Cumhurbaşkanı Recep Tayyip Erdoğan, Malazgirt Zaferi'nin 952. yıl dönümü kutlama programında konuştu.
Cumhurbaşkanı Recep Tayyip Erdoğan, konuşmasında şunları kaydetti;
Bugün Malazgirt Zaferi'nin 952. yıl dönümü vesilesiyle tarihimizin önemli dönüm noktalarından birine şahitlik eden şu mübarek topraklarda tekrar bir aradayız. Sözlerimin hemen başında Anadolu'yu bizlere vatan haline getiren tüm kahramanlarımızı, şehitlerimizi, gazilerimizi, gönül sultanlarımızı rahmetle, şükranla yad ediyorum. Sultan Alparslan'ın ve ordusunda yer alan her bir neferin bize emaneti olan bu toprakları kanımızın son damlasına kadar koruma azim ve kararlılığımızı buradan bir kez daha ilan ediyoruz. Şu hakikat asla unutulmamalıdır ki, Malazgirt öyle sıradan bir savaş, sıradan bir zafer değildir.
"Bizi Viyana önlerine götüren zaferler zincirinin çıkış noktası işte burasıdır"
Biz Anadolu'ya Malazgirt'le ayak basmadık. Çok daha öncesinden beri zaten buradaydık. Malazgirt, Anadolu'daki siyasi hükümranlığımızın kapılarını açmıştır. Burada kazanılan zafer önce Anadolu Selçuklu Devleti'nin kuruluşunu sağlayarak Haçlı akınlarına en büyük darbeyi vurmuştur. Ardından aynı inançla bayrağını yükselten Osmanlı'nın başarılı mücadeleleriyle Balkanlar'ın ve İstanbul'un fethine vesile olmuştur. Bir başka ifadeyle Malazgirt, İznik'in de Konya'nın da Bursa'nın da Edirne'nin de İstanbul'un da büyük kardeşidir. Bizi Viyana önlerine götüren zaferler zincirinin çıkış noktası işte burasıdır.
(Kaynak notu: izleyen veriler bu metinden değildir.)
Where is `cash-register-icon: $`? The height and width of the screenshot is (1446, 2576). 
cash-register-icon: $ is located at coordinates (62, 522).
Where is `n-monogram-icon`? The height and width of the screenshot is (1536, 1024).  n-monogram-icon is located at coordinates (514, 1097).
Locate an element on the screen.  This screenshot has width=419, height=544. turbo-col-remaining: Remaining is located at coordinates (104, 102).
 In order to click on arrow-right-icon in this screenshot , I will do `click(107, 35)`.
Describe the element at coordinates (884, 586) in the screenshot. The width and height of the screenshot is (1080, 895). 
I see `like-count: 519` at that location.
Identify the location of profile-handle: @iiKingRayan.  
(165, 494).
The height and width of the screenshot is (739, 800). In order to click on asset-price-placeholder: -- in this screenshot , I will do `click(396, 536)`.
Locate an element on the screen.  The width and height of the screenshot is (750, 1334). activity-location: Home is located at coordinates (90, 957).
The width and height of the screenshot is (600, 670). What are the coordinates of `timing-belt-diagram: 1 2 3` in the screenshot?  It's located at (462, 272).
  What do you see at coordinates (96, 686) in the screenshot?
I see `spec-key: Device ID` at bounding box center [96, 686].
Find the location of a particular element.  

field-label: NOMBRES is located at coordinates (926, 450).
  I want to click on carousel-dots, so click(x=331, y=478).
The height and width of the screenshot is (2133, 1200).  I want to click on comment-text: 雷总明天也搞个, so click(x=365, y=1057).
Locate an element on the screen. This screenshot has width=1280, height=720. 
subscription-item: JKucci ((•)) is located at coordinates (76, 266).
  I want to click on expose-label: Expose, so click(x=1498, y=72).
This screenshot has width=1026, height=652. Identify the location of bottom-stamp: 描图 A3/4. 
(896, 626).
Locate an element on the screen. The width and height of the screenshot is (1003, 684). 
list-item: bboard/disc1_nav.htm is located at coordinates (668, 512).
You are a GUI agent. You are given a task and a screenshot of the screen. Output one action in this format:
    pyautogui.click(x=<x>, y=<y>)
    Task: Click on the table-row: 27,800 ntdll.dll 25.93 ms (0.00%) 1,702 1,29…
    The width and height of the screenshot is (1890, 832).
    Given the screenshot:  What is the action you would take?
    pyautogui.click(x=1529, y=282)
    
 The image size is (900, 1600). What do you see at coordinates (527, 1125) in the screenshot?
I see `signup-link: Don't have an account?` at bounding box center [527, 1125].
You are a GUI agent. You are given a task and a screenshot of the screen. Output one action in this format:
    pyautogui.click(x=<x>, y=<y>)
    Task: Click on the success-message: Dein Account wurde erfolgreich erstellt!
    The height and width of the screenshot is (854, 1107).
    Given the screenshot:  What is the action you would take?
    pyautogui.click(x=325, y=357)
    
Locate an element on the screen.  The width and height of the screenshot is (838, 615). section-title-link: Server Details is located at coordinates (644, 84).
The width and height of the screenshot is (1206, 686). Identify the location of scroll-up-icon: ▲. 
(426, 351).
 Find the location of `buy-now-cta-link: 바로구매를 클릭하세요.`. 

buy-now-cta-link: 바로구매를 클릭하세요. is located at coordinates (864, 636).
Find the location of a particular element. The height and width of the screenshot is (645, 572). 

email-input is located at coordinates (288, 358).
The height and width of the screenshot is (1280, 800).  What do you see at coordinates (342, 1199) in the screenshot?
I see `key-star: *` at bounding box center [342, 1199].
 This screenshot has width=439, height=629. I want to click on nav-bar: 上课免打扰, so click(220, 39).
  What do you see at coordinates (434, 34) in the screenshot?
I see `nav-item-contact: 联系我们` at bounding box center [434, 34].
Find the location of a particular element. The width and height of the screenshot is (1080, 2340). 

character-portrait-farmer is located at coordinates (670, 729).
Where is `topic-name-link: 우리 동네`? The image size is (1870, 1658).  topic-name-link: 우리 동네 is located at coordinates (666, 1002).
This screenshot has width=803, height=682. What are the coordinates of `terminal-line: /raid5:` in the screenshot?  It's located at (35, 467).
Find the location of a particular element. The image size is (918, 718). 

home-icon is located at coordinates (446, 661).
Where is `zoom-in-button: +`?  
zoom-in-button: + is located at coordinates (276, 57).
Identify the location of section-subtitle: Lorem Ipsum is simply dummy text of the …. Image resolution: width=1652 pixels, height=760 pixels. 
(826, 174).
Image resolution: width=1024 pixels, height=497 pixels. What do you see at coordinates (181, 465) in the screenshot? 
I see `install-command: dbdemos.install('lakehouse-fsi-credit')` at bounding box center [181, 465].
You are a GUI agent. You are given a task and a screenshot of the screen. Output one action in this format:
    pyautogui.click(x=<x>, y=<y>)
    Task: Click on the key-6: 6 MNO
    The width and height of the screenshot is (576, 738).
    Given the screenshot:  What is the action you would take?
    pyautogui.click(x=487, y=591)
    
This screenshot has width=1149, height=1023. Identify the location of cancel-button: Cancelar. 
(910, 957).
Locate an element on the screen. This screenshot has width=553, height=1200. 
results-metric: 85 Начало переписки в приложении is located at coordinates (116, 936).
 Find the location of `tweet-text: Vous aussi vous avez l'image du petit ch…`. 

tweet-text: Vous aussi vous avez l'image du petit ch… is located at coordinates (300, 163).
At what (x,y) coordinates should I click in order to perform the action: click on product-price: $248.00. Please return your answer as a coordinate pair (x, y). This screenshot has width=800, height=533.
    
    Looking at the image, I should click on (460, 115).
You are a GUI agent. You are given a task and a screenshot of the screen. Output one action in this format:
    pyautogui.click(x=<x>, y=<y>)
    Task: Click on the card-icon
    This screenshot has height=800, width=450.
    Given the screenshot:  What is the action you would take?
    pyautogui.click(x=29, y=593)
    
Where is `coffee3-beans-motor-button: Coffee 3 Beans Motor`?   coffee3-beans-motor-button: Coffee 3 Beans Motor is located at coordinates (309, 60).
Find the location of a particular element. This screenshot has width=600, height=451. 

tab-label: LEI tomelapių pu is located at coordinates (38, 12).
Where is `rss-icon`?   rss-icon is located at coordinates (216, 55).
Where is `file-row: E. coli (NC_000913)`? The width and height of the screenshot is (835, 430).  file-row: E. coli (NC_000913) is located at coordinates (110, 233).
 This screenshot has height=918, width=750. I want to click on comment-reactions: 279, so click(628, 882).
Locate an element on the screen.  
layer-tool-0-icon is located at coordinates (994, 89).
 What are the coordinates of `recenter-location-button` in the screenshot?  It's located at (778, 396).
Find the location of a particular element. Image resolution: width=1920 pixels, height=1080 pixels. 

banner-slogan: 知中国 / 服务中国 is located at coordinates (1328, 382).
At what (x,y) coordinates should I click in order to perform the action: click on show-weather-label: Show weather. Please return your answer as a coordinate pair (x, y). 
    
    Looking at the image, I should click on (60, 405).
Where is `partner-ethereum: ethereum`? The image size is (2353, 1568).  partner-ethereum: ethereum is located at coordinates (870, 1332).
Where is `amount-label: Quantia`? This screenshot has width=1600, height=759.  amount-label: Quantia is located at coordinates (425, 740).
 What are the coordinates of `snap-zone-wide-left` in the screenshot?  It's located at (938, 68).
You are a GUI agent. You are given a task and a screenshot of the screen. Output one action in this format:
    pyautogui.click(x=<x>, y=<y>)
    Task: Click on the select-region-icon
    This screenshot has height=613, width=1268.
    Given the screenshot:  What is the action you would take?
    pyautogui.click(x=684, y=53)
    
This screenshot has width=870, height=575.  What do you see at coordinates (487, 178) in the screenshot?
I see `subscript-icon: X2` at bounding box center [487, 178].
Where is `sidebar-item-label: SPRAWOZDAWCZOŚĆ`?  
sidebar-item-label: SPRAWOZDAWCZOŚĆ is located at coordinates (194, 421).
Malazgirtli vatandaşlarım böyle bir mirasa sahip oldukları için ne kadar şükretseler, ne kadar gururlansalar azdır. Her ilimizin, her ilçemizin bizim kalbimizdeki elbette ayrıdır ama Malazgirt sahip olduğu bu manevi mirasla kalbimizde hepsinden ayrı bir konuma sahiptir.
"Ecdada vefamızı göstermenin gayretindeyiz"
Her ilimizin her ilçemizin bizim kalbimizdeki yeri elbette ayrıdır ama Malazgirt sahip olduğu bu manevi mirasla kalbimizde hepsinden ayrı bir konuma sahiptir. Biliyorsunuz, dün de Ahlat'taydık. Ahlat, binlerce yıllık geçmişe sahip ata coğrafyamızın sembol şehri Buhara'ya kadar medeniyetimizin pek çok merkeziyle kardeşliği olan bir yerdir. Biz Malazgirt ile birlikte burayı da tekrar canlandırarak ecdada vefamızı göstermenin gayretindeyiz. Malazgirt'teki şu görüntü, bize sahip olduğumuz tarihin ve kültürün zenginliğini, derinliğini, gücünü ve en önemlisi devamlılığını hatırlatıyor. Bu topraklar bin yıldır üzerinde dalga dalga yükselen, 'Ya Allah, bismillah, Allahuekber' nidalarıyla feyizleniyor, bereketleniyor. Bu topraklarda yaşayan insanlar kökenlerine, meşreplerine, farklılıklarına bakmaksızın hep aynı ulvi gaye uğrunda kenetleniyor, bütünleşiyor.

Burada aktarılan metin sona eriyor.